*Recorded information*
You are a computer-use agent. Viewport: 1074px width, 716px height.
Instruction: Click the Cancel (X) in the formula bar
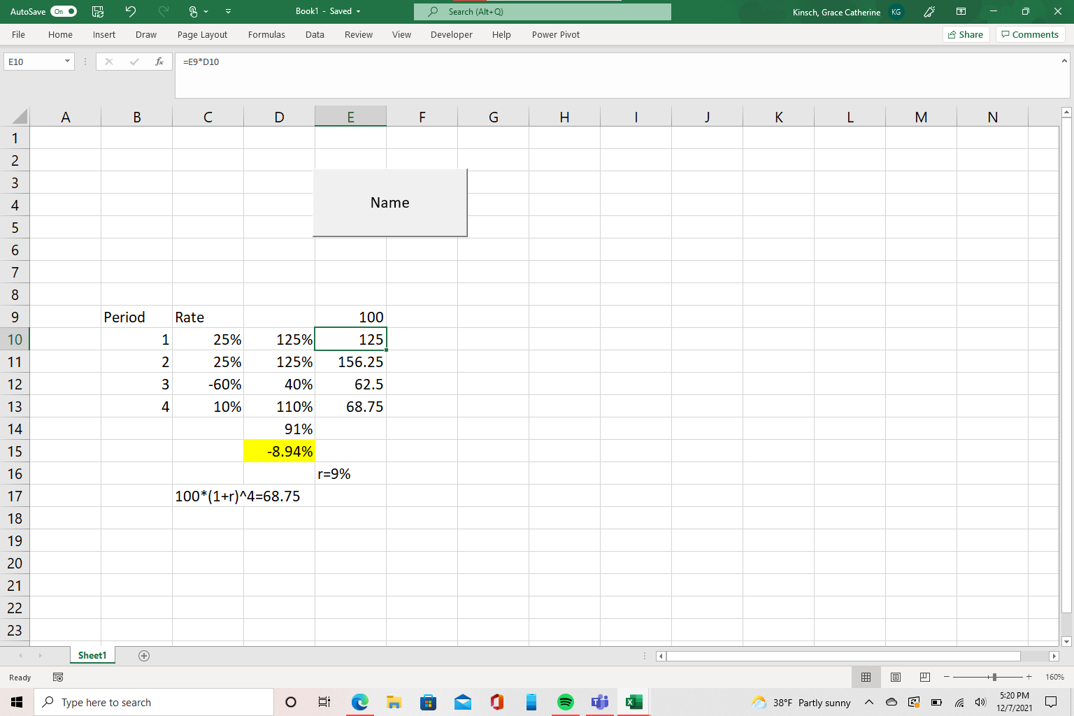pyautogui.click(x=109, y=62)
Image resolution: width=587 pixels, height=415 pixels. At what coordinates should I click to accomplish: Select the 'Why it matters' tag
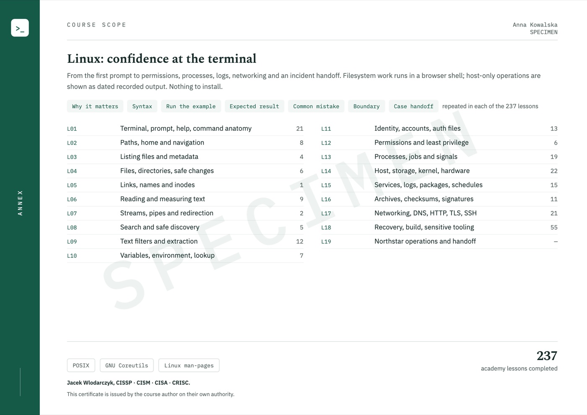tap(95, 106)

*What you should do*
Output each entry exactly. Skip the pictures.

*Exercise answer*
You are a computer-use agent. Viewport: 1074px width, 716px height.
Instruction: Click the Cancel (X) in the formula bar
pyautogui.click(x=109, y=62)
Image resolution: width=587 pixels, height=415 pixels. At what coordinates should I click to accomplish: Select the 'Why it matters' tag
tap(95, 106)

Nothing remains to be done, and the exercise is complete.